Source excerpt:
- - - - - - -
Recipe by Chanie Apfelbaum

Pumpkin Fettuccine Alfredo

Dairy Dairy
Easy Easy
4 Servings
Allergens
40 Minutes
Diets

Ingredients

Main ingredients

  • 16 ounces Tuscanini Fettuccine

  • 3 tablespoons butter

  • 3 cloves garlic, minced

  • 1 cup pumpkin puree

  • 1 and 1/2 cups heavy cream

  • 1 cup grated Parmesan, plus more for serving

  • 1/2 tablespoon chopped fresh sage (about 5 leaves), plus more for garnish

  • 1/4 teaspoon ground nutmeg

  • salt, to taste

  • Gefen Black Pepper, to taste

Directions

Prepare the Pumpkin Fettuccine Alfredo

1.

In a large pot of salted boiling water, cook fettuccine according to package directions until al dente. Drain.

2.

In a large skillet, melt butter over medium heat. Add garlic and sauté until fragrant, about one minute. Stir in the sage. Add the pumpkin, heavy cream, nutmeg, salt and pepper and stir until incorporated. Add in the parmesan cheese and simmer until thickened, about five minutes.
- - - - - - -
Data block:
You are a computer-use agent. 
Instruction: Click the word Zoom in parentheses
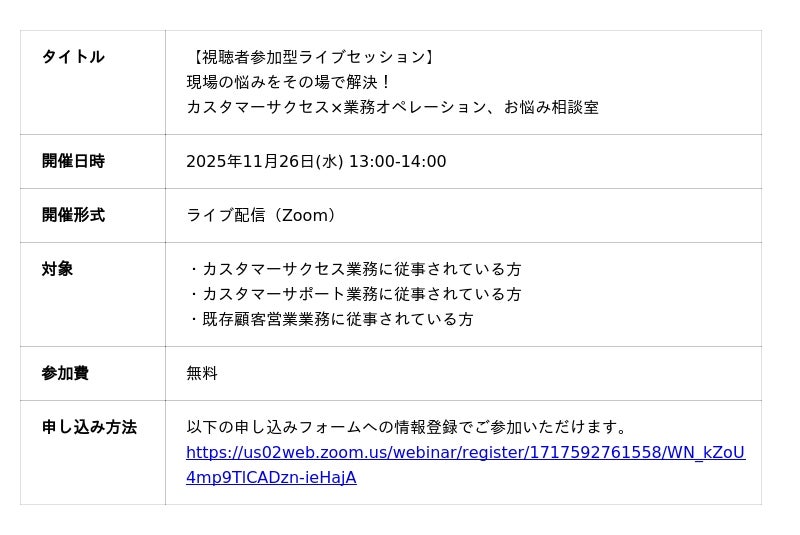(x=305, y=216)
- - - - - - -
Exercise requirements:
(1) In the pumpkin fettuccine recipe, rewrite the passage between "Prepare the Pumpkin" and "about five minutes.", inclusive, changing "skillet" to "saucepan".
(2) Answer these questions about the pumpkin fettuccine recipe:
(a) How many servings does it make?
(b) How much pumpkin puree does it call for?
(c) How long is the sauce simmered after the parmesan is added?

Exercise responses:
(1)
Prepare the Pumpkin Fettuccine Alfredo

1.

In a large pot of salted boiling water, cook fettuccine according to package directions until al dente. Drain.

2.

In a large saucepan, melt butter over medium heat. Add garlic and sauté until fragrant, about one minute. Stir in the sage. Add the pumpkin, heavy cream, nutmeg, salt and pepper and stir until incorporated. Add in the parmesan cheese and simmer until thickened, about five minutes.

(2)
(a) 4 servings
(b) 1 cup
(c) About five minutes